“A Quimera do Torto”, livro de contos do escritor Eduardo Guilhon Araujo, passeia por vários acontecimentos da história do Brasil do século XX. Uma das passagens mais intensas é pela ditadura militar, iniciada em 1964 e que perdurou até 1985. São, na obra, quatro contos que têm como pano de fundo esse período, inclusive o que dá nome ao livro. “Nossa ditadura foi tão sui generis que tivemos cinco presidentes diferentes no período (com mandatos deve-se dizer), uma clara tentativa de travestir a coisa de algum verniz legal. Havia até “eleições” para presidente no Congresso (ok, era de mentirinha, mas havia)”, afirma o autor.
A “Quimera do Torto” refere-se justamente a 1964, início do regime militar. Retrata de forma fictícia a vida da primeira-dama na capital, que curiosamente escolheu a Granja do Torto para morar, local mais perto de um sítio que um palácio e afastado da cidade. Maria Thereza Goulart tinha 25 anos quando se tornou primeira-dama do país, recorde absoluto de juventude, o que permitiu ao autor explorar isto na ficção. Uma quimera – animal visto como sinal de má sorte em muitas culturas – nasce pouco antes dos acontecimentos de março de 1964 (daí o nome do livro, a quimera que nasceu na Granja do Torto) e vive até 1985.
O “O Opinião” retrata o que os historiadores chamam de “Os Anos de Chumbo” a fase mais dura da repressão militar. Eduardo colocou dois personagens com visões bem diferentes de mundo (mesmo sem saberem), mas mostrando que o amor ainda assim pode vencer. O autor escreveu este conto bem antes da atual polarização política do país. “Jamais poderia imaginar que estaria tão atual. C’est la vie!”, afirma.
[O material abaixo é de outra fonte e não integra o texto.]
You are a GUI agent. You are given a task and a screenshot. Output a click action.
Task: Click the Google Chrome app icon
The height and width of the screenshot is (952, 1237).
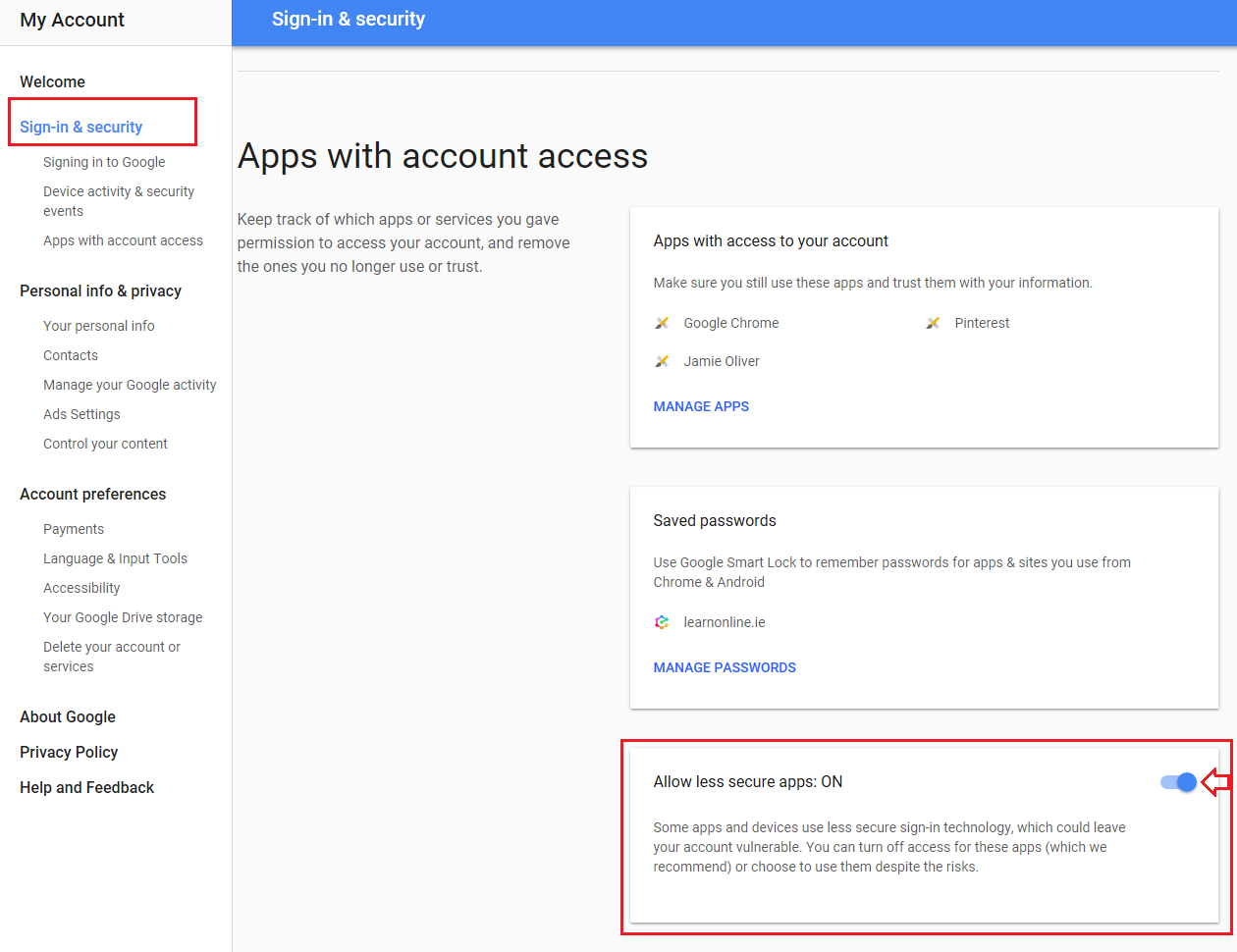click(x=662, y=323)
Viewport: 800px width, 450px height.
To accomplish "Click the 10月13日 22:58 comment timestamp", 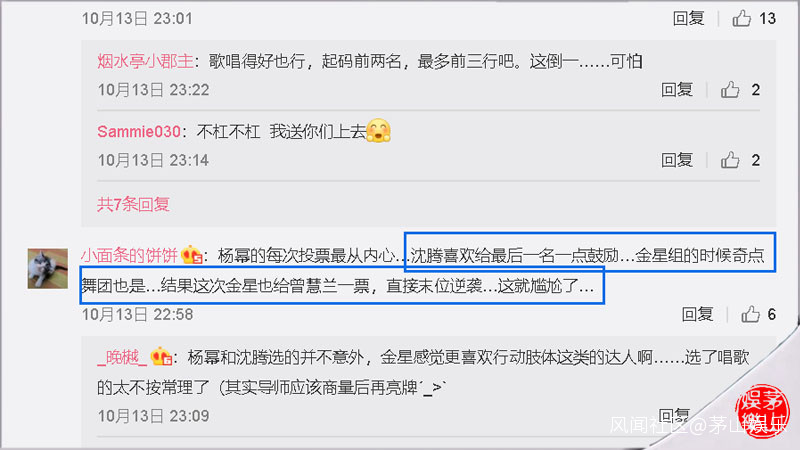I will point(137,314).
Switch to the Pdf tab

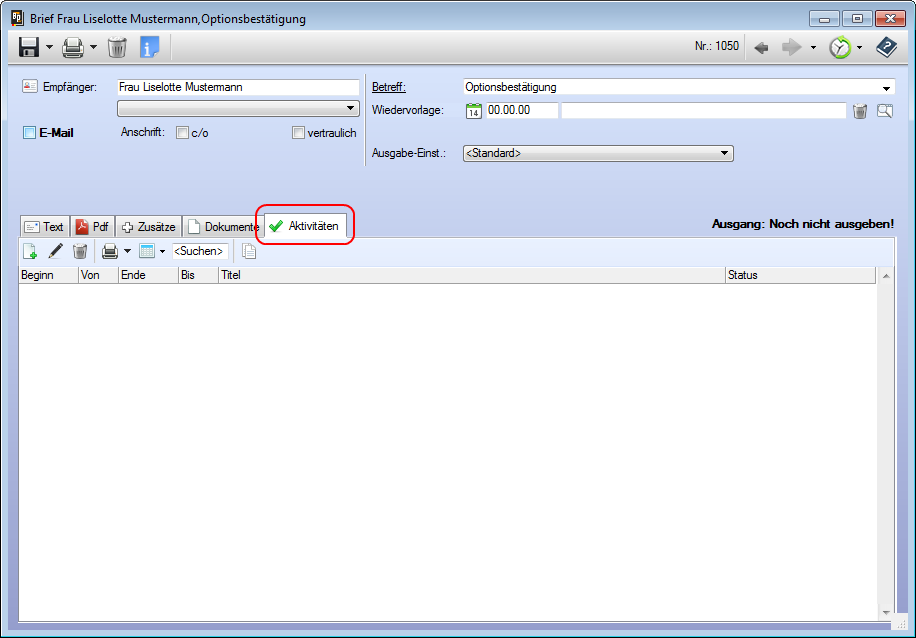92,227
O terceiro conto do período é o “Deputado no Planalto”. O texto aborda um embate surdo que acontecia nos bastidores do regime entre a ala moderada e a radical. A moderada buscava abrir o regime – de forma lenta, gradual e segura – visando a uma futura democracia. Já a ala radical queria maior recrudescimento, continuar no regime fechado e militar, pois muitos deles possuíam bons cargos no governo e, claro, lá queriam se manter. “Coincidente também com o momento atual?”, questiona o autor. “Deixo para o leitor decidir”, provoca. Era uma espécie de “direito adquirido” dos presidentes escolher seu sucessor, mas durante o governo Geisel, seu ministro do Exército, Sylvio Frota, tentou impor seu nome à revelia do presidente. Acabou demitido em outubro de 1977 em uma clara vitória da ala moderada que depois levou o país à abertura e à democracia. O conto retrata o enigmático ministro da Casa Civil de Geisel – Golbery do Couto e Silva (o Dr. Silva) – muitas vezes alcunhado de feiticeiro, bruxo ou mago da abertura. A mandinga com o “deputado” (na verdade um bode que Golbery realmente tinha na vida real com este nome) no Palácio da Alvorada, claro, é pura ficção.
Por fim, o último conto é “A Missa” no estertor do regime, desenvolvendo uma teoria (novamente pura ficção) para a repentina internação do presidente eleito, Tancredo Neves, poucas horas antes de tomar posse (que depois viria a óbito, traumático episódio da nossa história). “A ala radical definitivamente não queria Tancredo presidente, então usei isto como mote do texto”, diz o autor.
E a quimera? Segundo Eduardo, a quimera original faleceu em 1985, mas deixou descendentes. Sua bisneta – a quimeirinha – completou três anos em janeiro de 2022.